Multiple Sklerose sei Willenssache, hört man immer wieder. Und Ratschläge wie "Stell‘ Dich nicht so an". Der Wille versetzt Berge, sagt schließlich eine Volksweisheit. Da ist sicher was dran, wenn man an Beispiele denkt wie abnehmen, regelmäßig Sport treiben, eine neue Sprache lernen, jeden Tag eine gute Tat vollbringen. Ein fester Wille gepaart mit eisernem Durchhaltevermögen kann da einiges bewirken.
Doch wie soll der Wille eine schwere systemische Krankheit wie die Multiple Sklerose beeinflussen? Es klappt ja schon bei einem simplen Schnupfen, sprich grippalen Infekt nicht! Vielleicht helfen die gängigen Hausmittelchen über die lästigsten Symptome hinweg. Schlimmstenfalls verordnet der Hausarzt ein Antibiotikum, um die Bakterien in Schach zu halten, wenn schon die Viren sich ungehindert austoben. Einen Beitrag zum Gefühl "Wohlsein trotz Infekt" kann aber der Wille leisten, sich nicht in die Krankheit hineinfallen zu lassen, sondern nach je nach Schwere des Infekts vielleicht in etwas verlangsamter Gangart, den gewohnten Aktivitäten nachzugehen.

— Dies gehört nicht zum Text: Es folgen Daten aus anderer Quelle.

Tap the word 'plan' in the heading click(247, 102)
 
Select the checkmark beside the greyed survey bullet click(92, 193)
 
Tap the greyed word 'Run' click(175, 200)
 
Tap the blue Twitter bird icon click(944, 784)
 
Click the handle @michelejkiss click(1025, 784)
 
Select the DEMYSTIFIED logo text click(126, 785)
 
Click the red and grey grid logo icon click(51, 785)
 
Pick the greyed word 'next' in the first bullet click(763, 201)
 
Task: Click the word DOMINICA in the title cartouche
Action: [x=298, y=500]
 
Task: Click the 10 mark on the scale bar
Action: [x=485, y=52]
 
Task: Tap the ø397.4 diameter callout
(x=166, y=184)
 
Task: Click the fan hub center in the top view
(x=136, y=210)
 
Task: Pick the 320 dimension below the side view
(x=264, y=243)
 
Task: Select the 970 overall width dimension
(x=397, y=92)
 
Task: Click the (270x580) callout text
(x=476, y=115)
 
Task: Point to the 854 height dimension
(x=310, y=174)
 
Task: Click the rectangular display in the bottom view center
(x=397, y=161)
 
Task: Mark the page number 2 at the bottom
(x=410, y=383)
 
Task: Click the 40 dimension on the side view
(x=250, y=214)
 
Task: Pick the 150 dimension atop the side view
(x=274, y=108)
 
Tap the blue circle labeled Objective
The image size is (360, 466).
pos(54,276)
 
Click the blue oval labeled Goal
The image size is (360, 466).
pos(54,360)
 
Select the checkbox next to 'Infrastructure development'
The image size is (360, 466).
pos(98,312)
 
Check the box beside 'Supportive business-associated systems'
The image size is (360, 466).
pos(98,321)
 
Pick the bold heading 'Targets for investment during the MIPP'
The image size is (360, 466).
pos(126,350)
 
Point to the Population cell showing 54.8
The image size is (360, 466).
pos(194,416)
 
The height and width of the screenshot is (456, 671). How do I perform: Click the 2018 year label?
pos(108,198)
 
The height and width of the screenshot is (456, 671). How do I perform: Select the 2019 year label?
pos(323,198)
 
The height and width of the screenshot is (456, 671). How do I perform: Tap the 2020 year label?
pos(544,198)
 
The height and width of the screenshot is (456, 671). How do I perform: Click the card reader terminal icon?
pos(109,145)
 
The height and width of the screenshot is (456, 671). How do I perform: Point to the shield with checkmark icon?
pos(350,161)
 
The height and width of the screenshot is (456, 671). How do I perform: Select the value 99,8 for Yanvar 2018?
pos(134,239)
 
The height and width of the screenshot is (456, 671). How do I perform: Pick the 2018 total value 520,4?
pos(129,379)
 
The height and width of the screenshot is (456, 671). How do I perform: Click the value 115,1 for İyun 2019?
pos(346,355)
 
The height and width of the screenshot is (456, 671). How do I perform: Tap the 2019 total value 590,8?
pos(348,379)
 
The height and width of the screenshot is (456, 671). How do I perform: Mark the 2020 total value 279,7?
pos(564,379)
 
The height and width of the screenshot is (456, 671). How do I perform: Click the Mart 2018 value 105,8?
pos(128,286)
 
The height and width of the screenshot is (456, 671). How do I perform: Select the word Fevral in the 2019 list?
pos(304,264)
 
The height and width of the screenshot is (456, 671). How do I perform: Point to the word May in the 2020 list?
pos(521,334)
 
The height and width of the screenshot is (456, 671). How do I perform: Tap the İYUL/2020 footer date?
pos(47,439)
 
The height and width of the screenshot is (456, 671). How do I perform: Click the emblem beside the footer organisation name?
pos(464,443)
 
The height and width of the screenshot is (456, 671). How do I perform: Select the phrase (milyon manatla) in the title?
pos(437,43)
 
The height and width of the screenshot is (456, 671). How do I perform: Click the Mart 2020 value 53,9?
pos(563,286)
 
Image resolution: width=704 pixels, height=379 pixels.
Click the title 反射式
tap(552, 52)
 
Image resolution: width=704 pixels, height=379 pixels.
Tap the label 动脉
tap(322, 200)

Multiple Sklerose ist keine Willenssache
Auf die MS übertragen: Mit dem Willen lässt sich allenfalls steuern, wie man mit der Krankheit ganz allgemein umgeht, mit welcher Haltung man ihr begegnet und man sie in sein Leben integriert. An den handfesten Symptomen – den sichtbaren wie den unsichtbaren - lässt sich mit dem puren Willen jedoch nichts ausrichten. Wie sollte das auch funktionieren bei einer Krankheit, deren Ursachen noch nicht abschließend geklärt sind, die sich mit 1.000 Gesichtern zeigt. Und die auf äußerst komplexe neurologische Prozesse in Gehirn und Rückenmark bzw. deren Störung zurückgeht.
Bleierne Müdigkeit kennt jeder zum Beispiel nach einem anstrengenden Arbeitstag, nach einem Interkontinentalflug über mehrere Zeitzonen hinweg, einer durchtanzten Nacht. Mit geballter Willensanstrengung kann man hier die Augen noch bis zu einem gewissen Grad offen halten, bis man dann ins Bett fällt. Bei der MS-bedingten Fatigue funktioniert das leider nicht. Sie hat eine gänzlich andere Ursache und hier fordert der Körper sofortige Ruhe und Schlaf – mit Macht!
Willensanstrengung? Fehlanzeige! Mit aller mentalen Gewalt dagegen zu kämpfen ist da eher kontraproduktiv. Auch gutgemeinte Ratschläge helfen keinen Schritt weiter, werden von vielen Betroffenen eher als deplatziert und unangemessen empfunden. Oder setzen sie unnötig unter Druck und verschlimmern womöglich ihre Situation noch.
Die Einstellung macht‘s
An der Einstellung lässt sich sehr wohl etwas ändern, das ja. Man kann das Wasserglas als halbvoll oder halbleer betrachten, kann versuchen, nicht nur das Negative wie Einschränkungen, weniger Mobilität zu sehen, sondern der geänderten Lebenssituation auch Positives abgewinnen. Vielleicht mehr Ruhe, neue Freunde, neue Sichtweisen. Der Wille ändert krankheitsbedingte Beeinträchtigungen jedoch nicht. Die sind auf der körperlichen Ebene einfach gegeben, werden mit Therapien, medikamentösen wie nicht medikamentösen, bestenfalls im erträglichen Maß gehalten.
Wichtig ist deshalb die Kommunikation: Gerade die Beeinträchtigung durch unsichtbare Symptome wie Fatigue, kognitive Probleme, Schmerzen, Sensibilitätsstörungen kann vom Umfeld ohne klare und offene Kommunikation oft nicht adäquat eingeschätzt werden.